Work required: Your job is to retype the records exactly while dropping every picture.

Provided records:
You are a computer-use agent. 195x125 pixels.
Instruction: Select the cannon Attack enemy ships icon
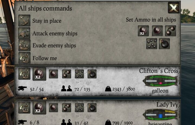pyautogui.click(x=24, y=33)
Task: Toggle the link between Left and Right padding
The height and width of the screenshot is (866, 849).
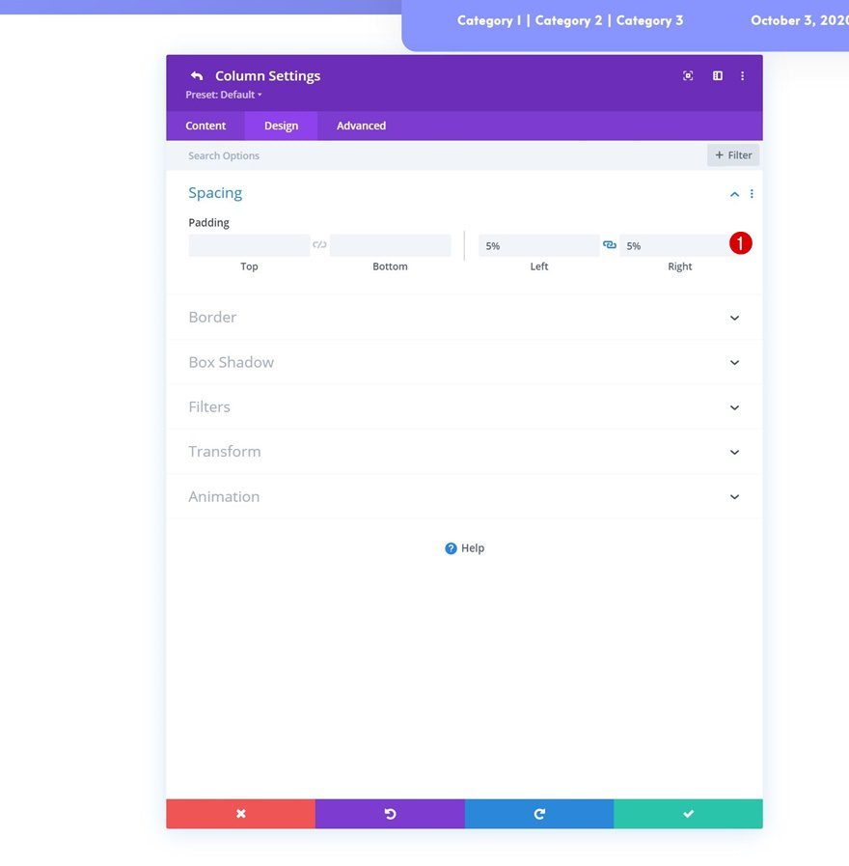Action: 610,244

Response box:
You are a computer-use agent. 195x125 pixels.
Instruction: Select the cannon Attack enemy ships icon
pyautogui.click(x=24, y=33)
Task: Toggle the link between Left and Right padding
The height and width of the screenshot is (866, 849).
Action: 610,244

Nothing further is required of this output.